Ces documents recensent les diligences accomplies en vue de permettre la conclusion par voie électronique du crédit à la consommation proposé à M.[I].
Il apparaît que le dossier a fait l'objet d'une ensemble de traitements et de contrôles techniques fiables, horodatés et scellés par la société IDEMIA, prestataire de service.
M.[I] n'a jamais contesté la réalité de sa signature, qui a, d'ailleurs, été apposée manuscritement sur l'avenant de réaménagement du 16 mai 2019, et a honoré les premières échéances du prêt.
Aussi, le jugement entrepris est infirmé et il est retenu que la présomption de fiabilité du procédé de signature électronique de M.[I] peut être invoqué par la société SOGEFINANCEMENT.
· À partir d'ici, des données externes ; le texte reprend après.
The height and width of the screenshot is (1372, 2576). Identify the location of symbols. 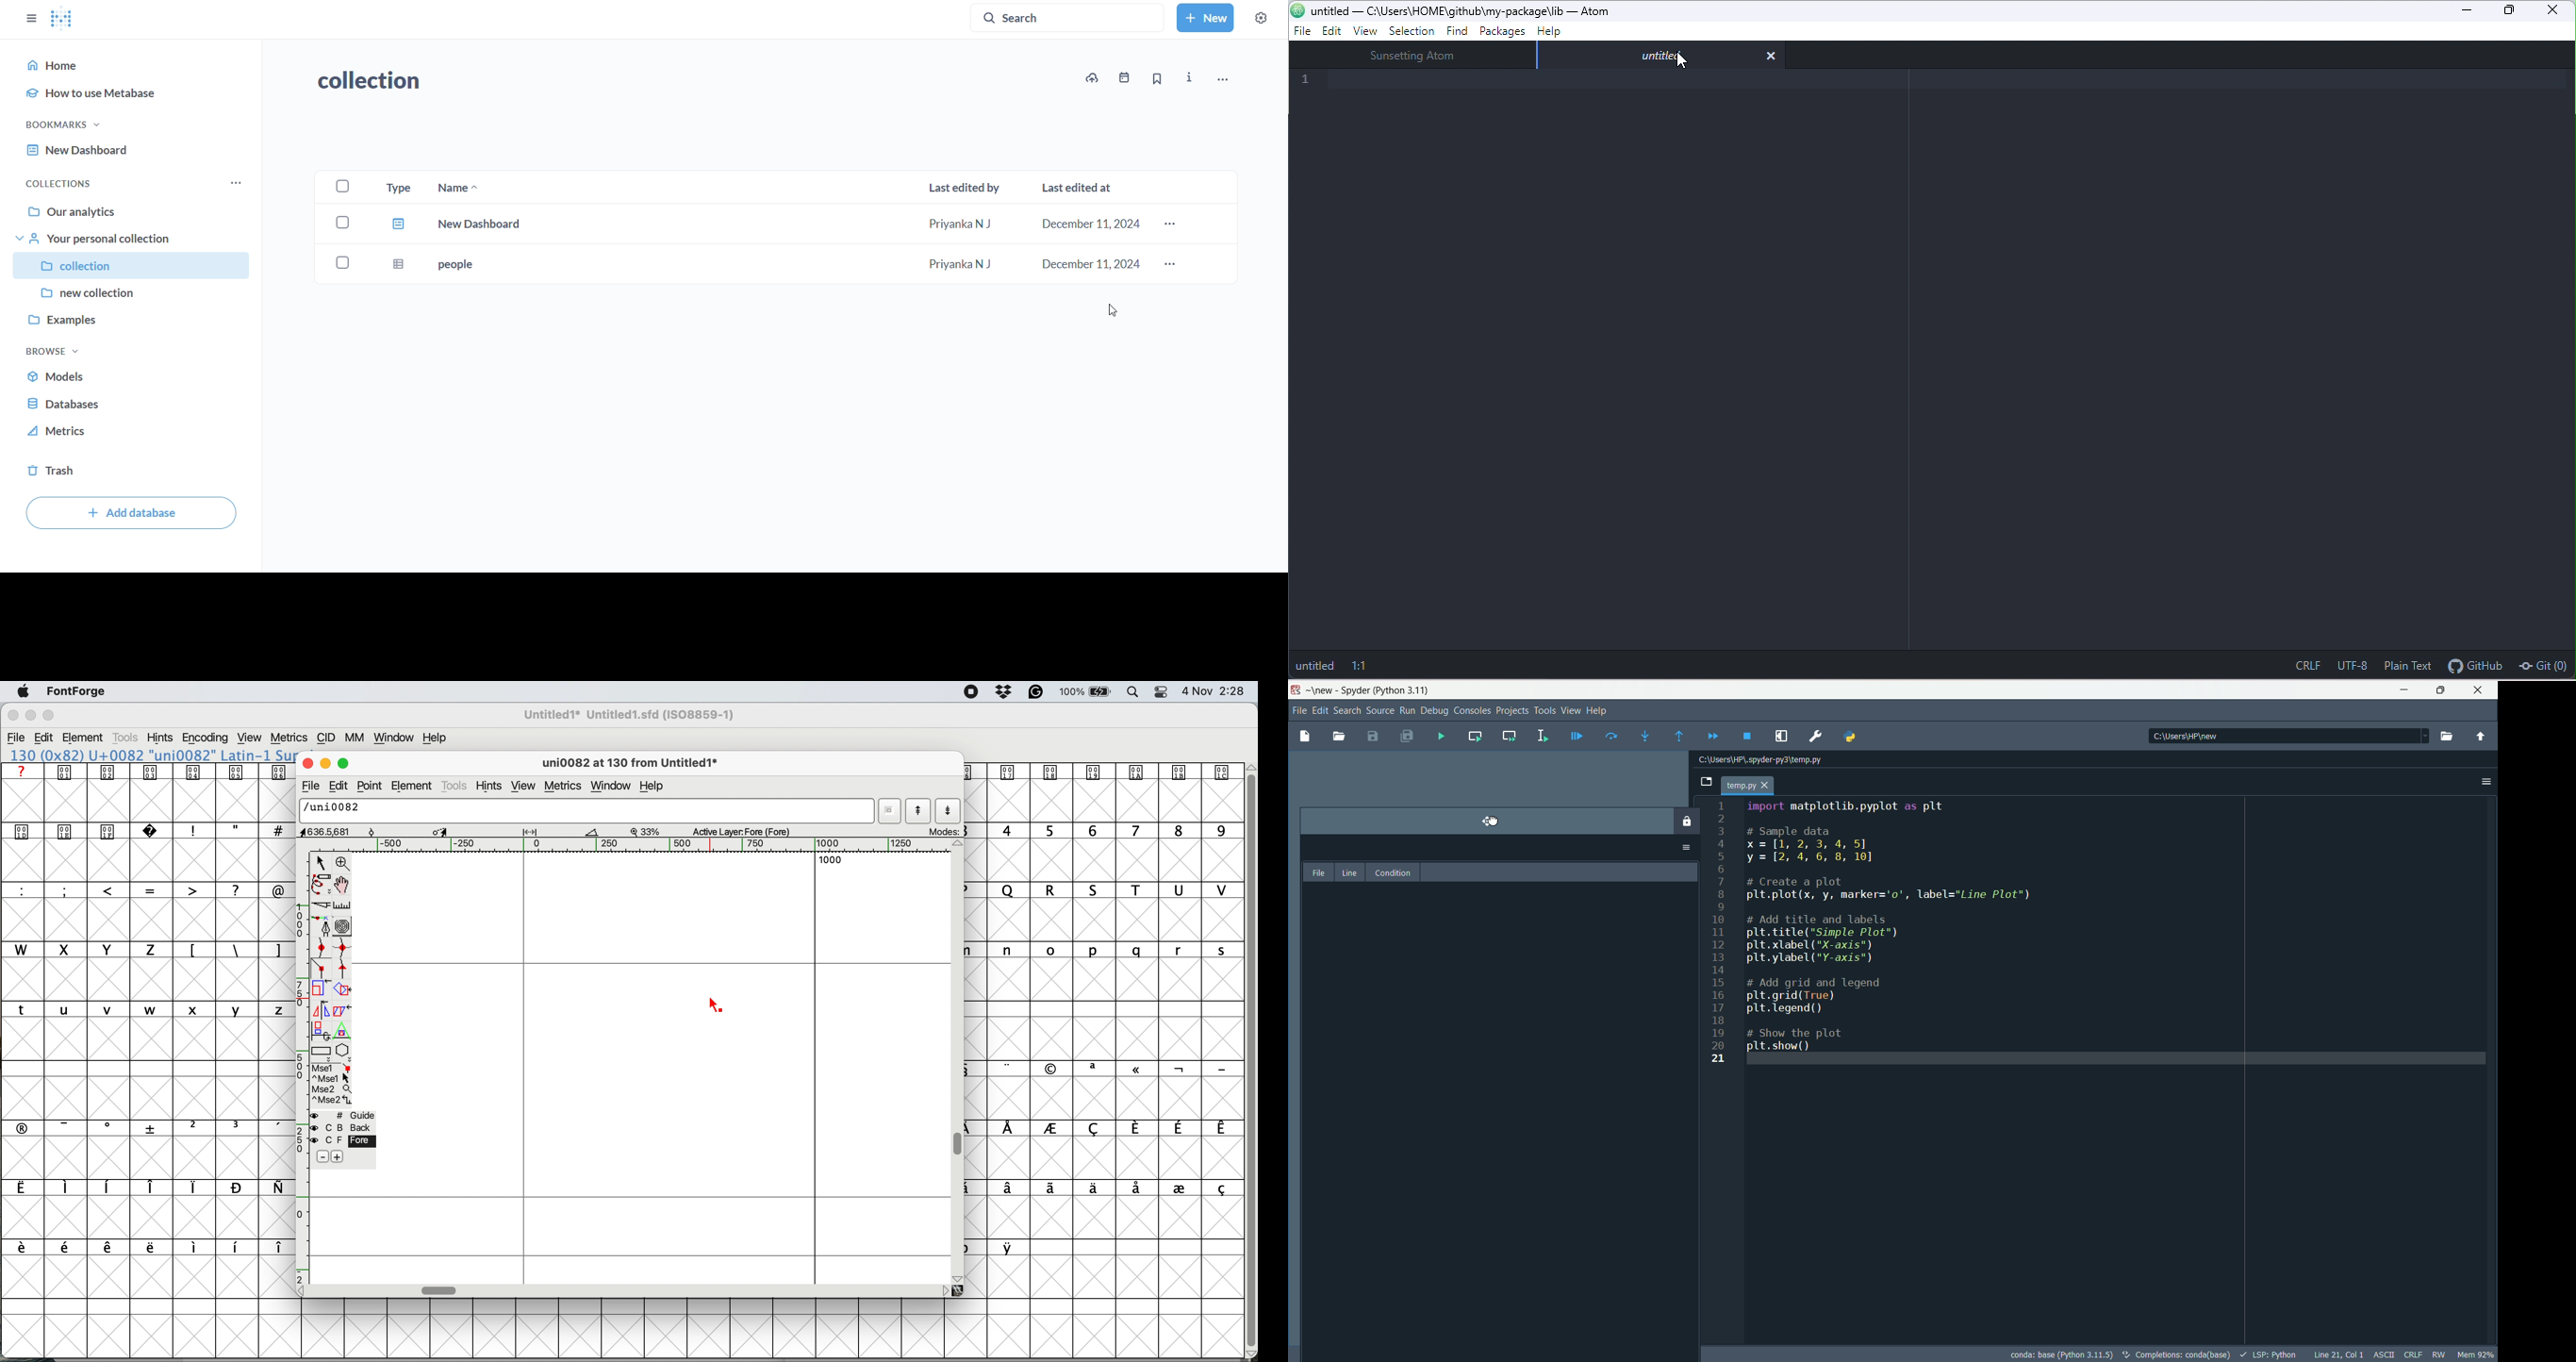
(1117, 1069).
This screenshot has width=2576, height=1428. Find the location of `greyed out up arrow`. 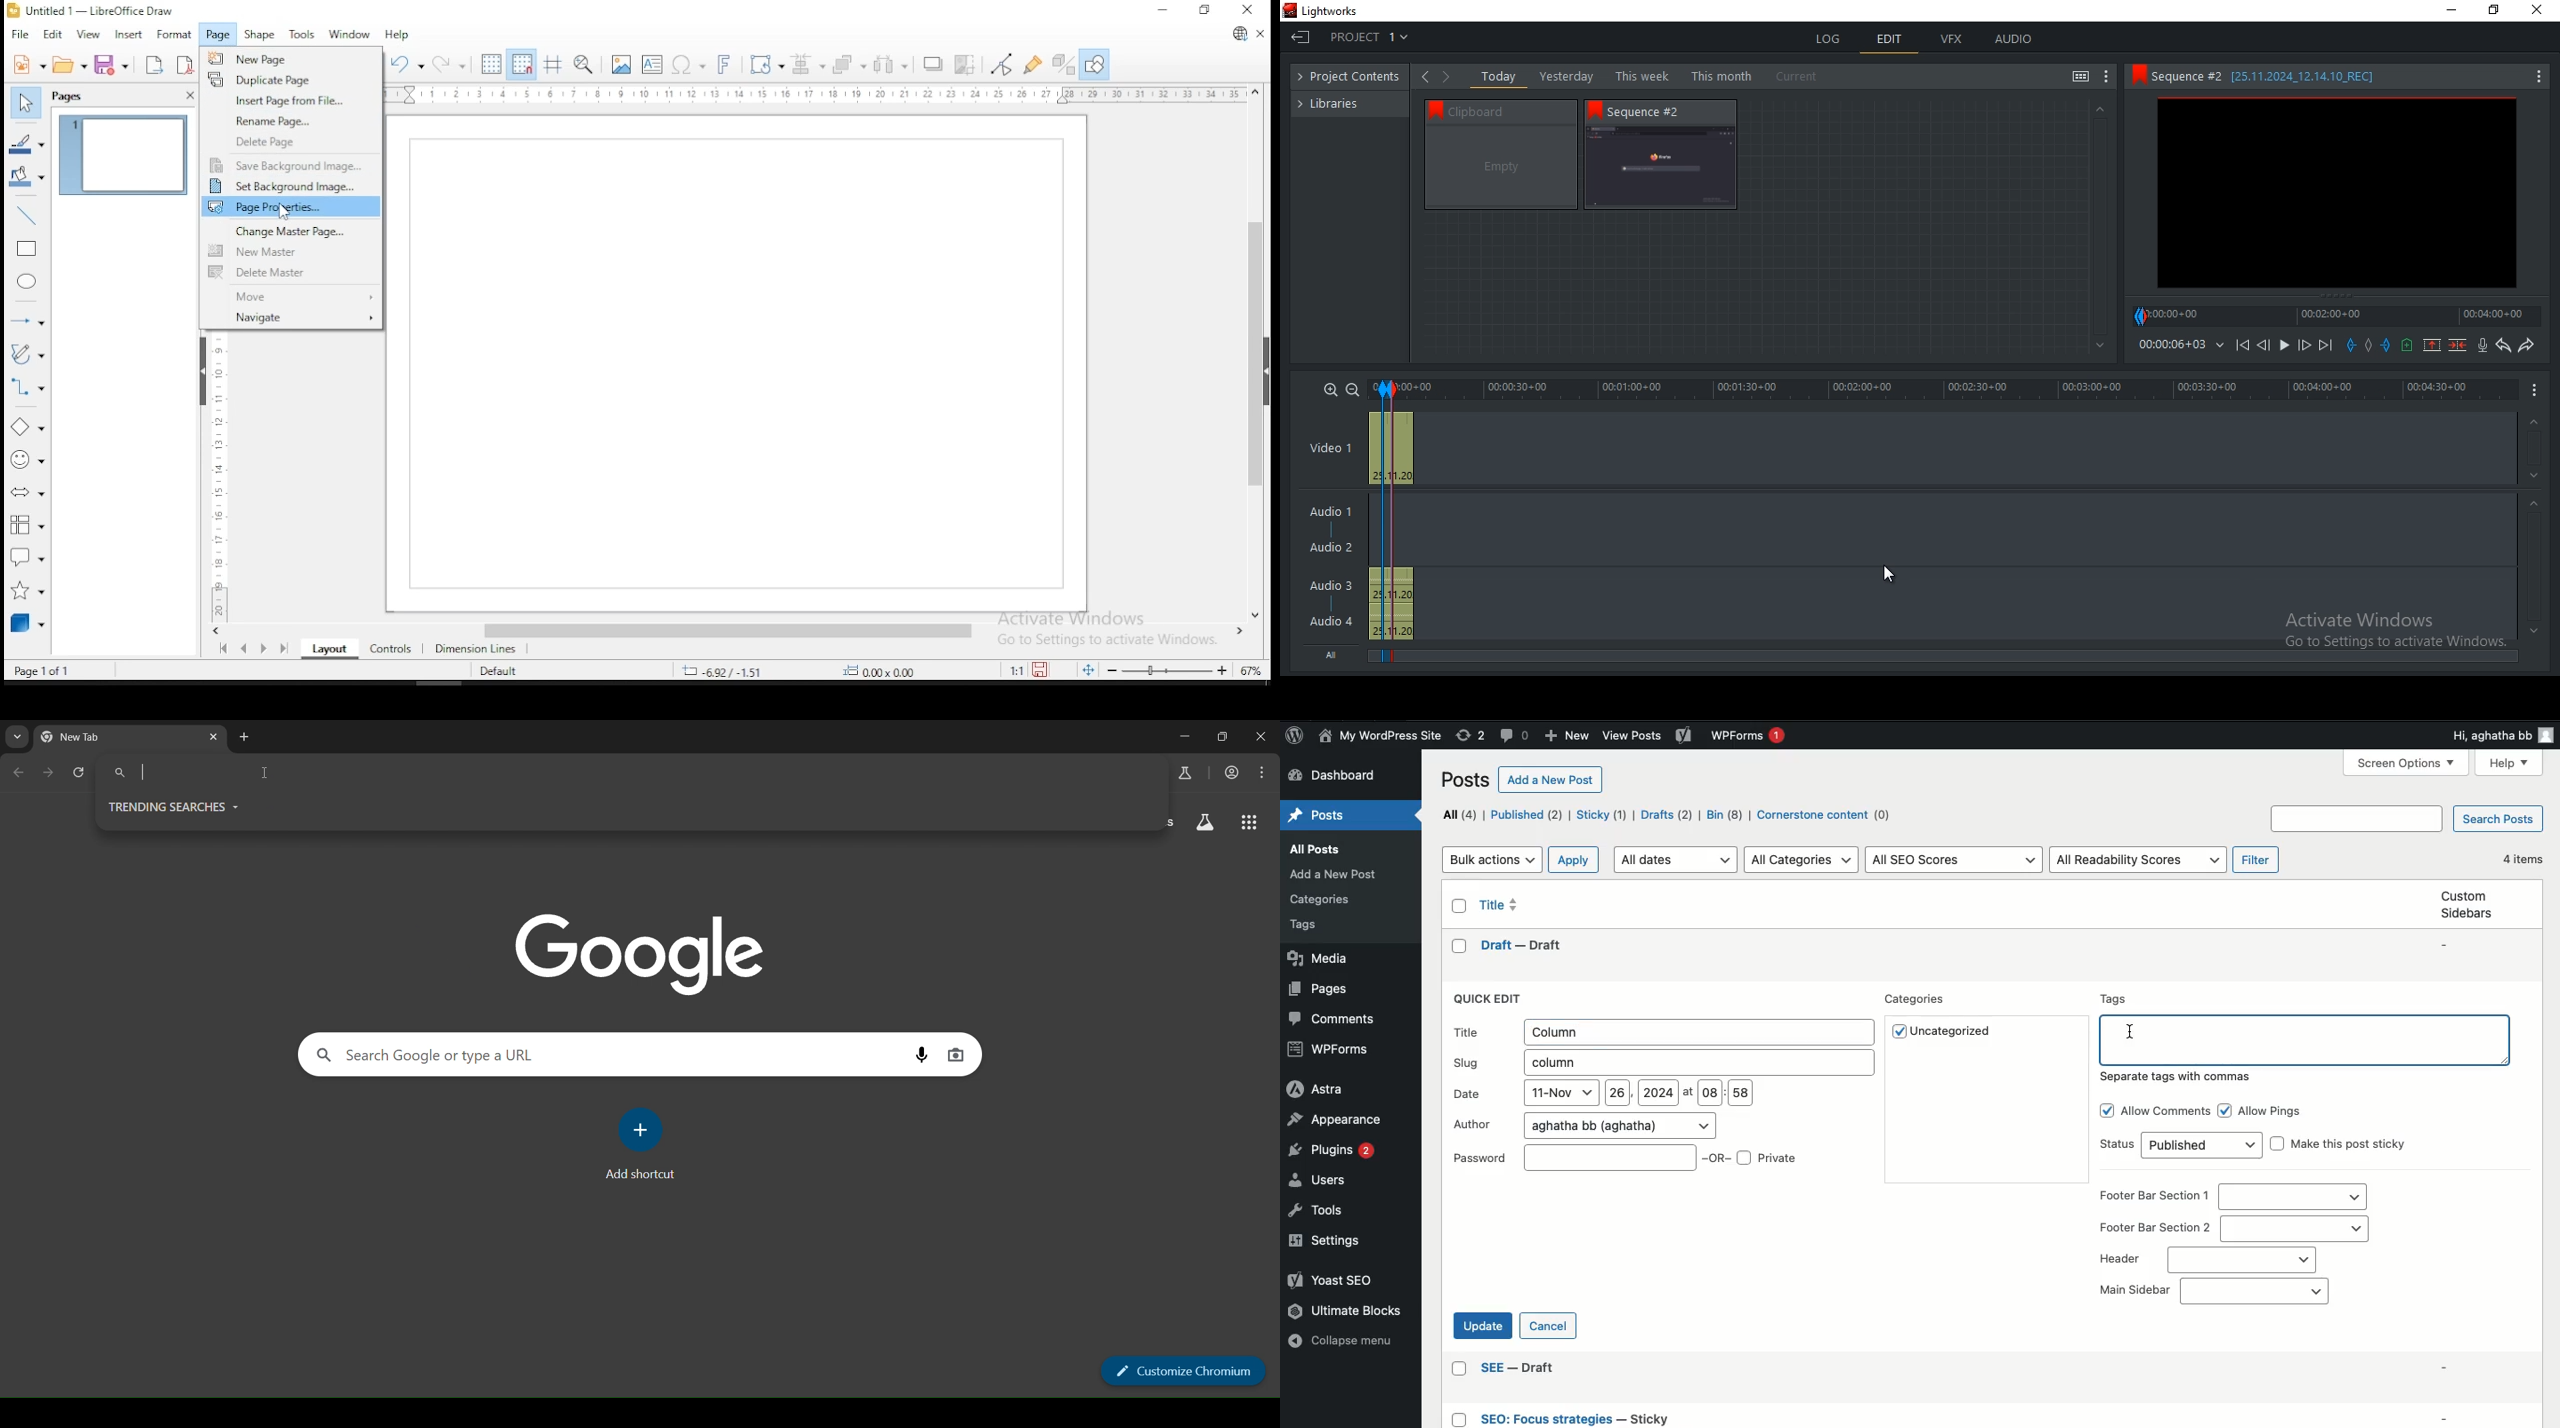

En conséquence, M.[I] est condamné à verser à la société SOGEFINANCEMENT la somme de 24 527,07 €, outre intérêts au taux contractuel à compter de la mise en demeure du 3 février 2021 et jusqu'au parfait paiement.
Sur les autres demandes
M.[I] est condamné à 1500€ au titre de l'article 700 du code de procédure civile outre aux entiers dépens de première instance et d'appel.
PAR CES MOTIFS,
La Cour, statuant publiquement, par arrêt par défaut, rendu par mise à disposition au greffe, en dernier ressort,
INFIRME en toutes ses dispositions le jugement rendu le 10 janvier 2022 par le Tribunal de proximité de MANOSQUE,
Statuant à nouveau,
DECLARE recevable l'action en paiement de la société SOGEFINANCEMENT,
CONDAMNE M.[I] à verser à la société SOGEFINANCEMENT la somme de 24 527,07€, outre intérêts au taux contractuel à compter de la mise en demeure du 3 février 2021et jusqu'au parfait paiement.
Y ajoutant
CONDAMNE M.[I] à régler à la société SOGEFINANCEMENT la somme de 1500€ sur le fondement de l'article 700 du Code de procédure Civile, pour la procédure de première instance et d'appel,
CONDAMNE M.[I] aux entiers dépens de première instance et d'appel.